[
https://issues.apache.org/jira/browse/HADOOP-9533?page=com.atlassian.jira.plugin.system.issuetabpanels:comment-tabpanel&focusedCommentId=13668355#comment-13668355
]
Daryn Sharp commented on HADOOP-9533:
-------------------------------------
As best I can tell, the general approach here is to replace the kerberos TGT
with a conceptually equivalent IDP TGT? If so, let's call it a IDP
(S)ervice(G)ranting(T)oken for a moment. The client requests a IDP-SGT and
then presents this IDP-SGT to the NN/RM/etc, in place of a kerberos TGT, to
acquire the standard tokens it does today?
bq. One concern I have with SASL or other forms of mechanism negotiation is
that the authenticity of the mechanism can be confirmed in order to avoid
downgrade attacks. Would this assume TLS or some other mechanism?

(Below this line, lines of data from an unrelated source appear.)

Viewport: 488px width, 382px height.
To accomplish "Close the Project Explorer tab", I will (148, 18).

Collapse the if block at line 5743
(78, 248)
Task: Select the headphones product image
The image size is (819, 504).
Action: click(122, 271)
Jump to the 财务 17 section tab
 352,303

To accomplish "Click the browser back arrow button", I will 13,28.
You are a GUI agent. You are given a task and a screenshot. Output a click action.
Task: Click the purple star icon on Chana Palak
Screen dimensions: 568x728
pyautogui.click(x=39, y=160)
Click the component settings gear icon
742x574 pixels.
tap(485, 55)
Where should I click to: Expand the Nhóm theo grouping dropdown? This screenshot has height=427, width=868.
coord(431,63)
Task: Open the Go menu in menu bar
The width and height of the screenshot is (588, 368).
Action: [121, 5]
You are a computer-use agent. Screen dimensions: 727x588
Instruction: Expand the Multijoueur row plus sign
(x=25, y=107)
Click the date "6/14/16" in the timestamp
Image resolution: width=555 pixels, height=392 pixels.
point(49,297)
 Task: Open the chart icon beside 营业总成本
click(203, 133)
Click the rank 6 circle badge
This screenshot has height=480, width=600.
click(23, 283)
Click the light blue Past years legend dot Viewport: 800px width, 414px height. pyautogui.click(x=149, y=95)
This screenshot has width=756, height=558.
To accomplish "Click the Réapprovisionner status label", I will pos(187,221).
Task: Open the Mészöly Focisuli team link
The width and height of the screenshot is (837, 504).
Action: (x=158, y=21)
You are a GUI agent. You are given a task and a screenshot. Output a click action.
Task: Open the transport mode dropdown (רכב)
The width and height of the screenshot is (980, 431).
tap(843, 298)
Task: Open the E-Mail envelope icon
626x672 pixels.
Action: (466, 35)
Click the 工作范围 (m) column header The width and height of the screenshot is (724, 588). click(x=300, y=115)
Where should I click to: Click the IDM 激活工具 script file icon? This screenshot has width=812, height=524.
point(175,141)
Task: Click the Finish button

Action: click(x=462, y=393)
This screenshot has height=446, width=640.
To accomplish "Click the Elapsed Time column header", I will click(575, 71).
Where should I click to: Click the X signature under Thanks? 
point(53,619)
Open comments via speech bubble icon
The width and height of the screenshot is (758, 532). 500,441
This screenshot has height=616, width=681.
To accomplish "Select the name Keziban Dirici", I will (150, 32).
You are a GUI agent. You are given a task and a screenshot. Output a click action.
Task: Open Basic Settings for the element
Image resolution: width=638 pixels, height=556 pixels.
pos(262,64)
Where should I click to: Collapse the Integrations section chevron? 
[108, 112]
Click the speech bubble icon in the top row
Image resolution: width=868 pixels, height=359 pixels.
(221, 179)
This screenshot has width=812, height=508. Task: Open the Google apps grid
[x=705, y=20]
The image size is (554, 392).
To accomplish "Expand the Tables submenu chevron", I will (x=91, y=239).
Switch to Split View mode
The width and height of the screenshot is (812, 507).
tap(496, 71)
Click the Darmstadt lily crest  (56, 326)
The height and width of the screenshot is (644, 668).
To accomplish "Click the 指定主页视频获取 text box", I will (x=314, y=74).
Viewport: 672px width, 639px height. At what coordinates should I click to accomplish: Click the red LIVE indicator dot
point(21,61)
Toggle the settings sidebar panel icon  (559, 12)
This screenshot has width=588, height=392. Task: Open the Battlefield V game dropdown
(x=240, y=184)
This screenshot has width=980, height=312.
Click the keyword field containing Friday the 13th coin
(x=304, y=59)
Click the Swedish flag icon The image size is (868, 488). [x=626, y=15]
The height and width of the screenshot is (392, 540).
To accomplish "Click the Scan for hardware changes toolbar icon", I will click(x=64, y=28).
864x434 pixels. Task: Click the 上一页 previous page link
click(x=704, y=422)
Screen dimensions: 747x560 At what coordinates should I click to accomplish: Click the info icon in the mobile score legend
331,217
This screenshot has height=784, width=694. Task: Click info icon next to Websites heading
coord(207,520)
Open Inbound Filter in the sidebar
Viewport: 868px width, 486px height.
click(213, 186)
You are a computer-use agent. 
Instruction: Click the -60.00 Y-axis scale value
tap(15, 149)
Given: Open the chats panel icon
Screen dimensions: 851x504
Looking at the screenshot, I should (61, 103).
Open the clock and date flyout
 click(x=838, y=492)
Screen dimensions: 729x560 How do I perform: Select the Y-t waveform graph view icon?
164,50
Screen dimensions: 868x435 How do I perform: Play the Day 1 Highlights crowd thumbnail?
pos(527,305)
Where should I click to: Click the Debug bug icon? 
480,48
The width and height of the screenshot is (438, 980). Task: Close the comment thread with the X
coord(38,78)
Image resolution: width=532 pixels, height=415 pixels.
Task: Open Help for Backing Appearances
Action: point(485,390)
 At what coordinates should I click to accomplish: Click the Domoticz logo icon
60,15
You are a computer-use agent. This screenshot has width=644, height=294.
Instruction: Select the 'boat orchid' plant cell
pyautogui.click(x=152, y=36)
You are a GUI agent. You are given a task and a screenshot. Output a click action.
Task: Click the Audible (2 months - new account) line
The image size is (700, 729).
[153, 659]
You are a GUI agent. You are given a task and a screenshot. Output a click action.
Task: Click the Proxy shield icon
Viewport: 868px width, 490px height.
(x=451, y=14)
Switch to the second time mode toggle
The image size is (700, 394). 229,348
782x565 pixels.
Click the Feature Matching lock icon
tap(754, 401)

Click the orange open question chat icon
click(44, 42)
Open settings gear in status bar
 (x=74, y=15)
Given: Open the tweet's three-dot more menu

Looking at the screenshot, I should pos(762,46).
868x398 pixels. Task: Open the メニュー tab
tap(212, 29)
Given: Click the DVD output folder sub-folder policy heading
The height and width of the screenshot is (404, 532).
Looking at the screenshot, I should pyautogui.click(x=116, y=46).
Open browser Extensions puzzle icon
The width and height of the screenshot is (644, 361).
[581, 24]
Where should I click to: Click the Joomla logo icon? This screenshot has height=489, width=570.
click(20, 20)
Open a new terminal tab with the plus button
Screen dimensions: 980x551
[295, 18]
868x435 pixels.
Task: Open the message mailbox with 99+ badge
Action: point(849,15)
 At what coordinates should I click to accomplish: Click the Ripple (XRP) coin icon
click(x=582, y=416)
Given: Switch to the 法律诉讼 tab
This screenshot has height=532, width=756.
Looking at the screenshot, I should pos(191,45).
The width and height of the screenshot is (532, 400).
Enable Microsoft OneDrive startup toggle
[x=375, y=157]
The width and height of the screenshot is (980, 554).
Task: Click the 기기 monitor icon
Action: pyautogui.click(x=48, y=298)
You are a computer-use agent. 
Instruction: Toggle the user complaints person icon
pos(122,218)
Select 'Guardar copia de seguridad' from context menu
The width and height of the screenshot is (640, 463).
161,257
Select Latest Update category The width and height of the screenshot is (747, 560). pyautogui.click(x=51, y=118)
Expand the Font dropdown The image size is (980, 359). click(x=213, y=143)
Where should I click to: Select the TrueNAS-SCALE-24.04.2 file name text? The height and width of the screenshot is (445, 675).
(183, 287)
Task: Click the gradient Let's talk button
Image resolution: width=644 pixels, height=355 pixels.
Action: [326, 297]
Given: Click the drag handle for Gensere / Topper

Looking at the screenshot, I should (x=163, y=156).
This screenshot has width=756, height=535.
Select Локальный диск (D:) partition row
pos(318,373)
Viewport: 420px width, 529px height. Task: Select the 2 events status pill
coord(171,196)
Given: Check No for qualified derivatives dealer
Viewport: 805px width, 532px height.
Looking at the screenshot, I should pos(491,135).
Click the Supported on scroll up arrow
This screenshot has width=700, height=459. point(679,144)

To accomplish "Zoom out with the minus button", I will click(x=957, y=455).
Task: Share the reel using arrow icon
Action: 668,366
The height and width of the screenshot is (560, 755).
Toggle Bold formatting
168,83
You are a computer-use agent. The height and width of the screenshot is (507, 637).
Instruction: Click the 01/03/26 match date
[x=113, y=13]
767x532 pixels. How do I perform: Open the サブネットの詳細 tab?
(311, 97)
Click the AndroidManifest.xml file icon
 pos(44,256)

I don't believe there's any reason why SASL can't occur over SSL. At least
with DIGEST-MD5, I don't believe SSL is strictly necessary since it's designed
to avoid man-in-the-middle attacks. The server doesn't have direct access to
the user supplied password. SASL does provide the ability to go into an
encrypted mode (ex. SSL) post-authentication. Hadoop appears to support this
but I'm not sure how well tested it is.
What is the scenario you envision for downgrade attacks? A server requests
LDAP so it can acquire the user's password? I suppose this is where a IDP-SGT
would come in handy, but I'm unclear (maybe I missed it in the doc) how a
PKI-based SGT addresses this issue. How does is the SGT verified by a service,
like the NN, such that it can't capture and reuse the SGT?
> Centralized Hadoop SSO/Token Server
> -----------------------------------
>
> Key: HADOOP-9533
> URL: https://issues.apache.org/jira/browse/HADOOP-9533
> Project: Hadoop Common
> Issue Type: New Feature
> Components: security
> Reporter: Larry McCay
> Attachments: HSSO-Interaction-Overview-rev-1.docx,
> HSSO-Interaction-Overview-rev-1.pdf
>
>
> This is an umbrella Jira filing to oversee a set of proposals for introducing
> a new master service for Hadoop Single Sign On (HSSO).
> There is an increasing need for pluggable authentication providers that
> authenticate both users and services as well as validate tokens in order to
> federate identities authenticated by trusted IDPs. These IDPs may be deployed
> within the enterprise or third-party IDPs that are external to the enterprise.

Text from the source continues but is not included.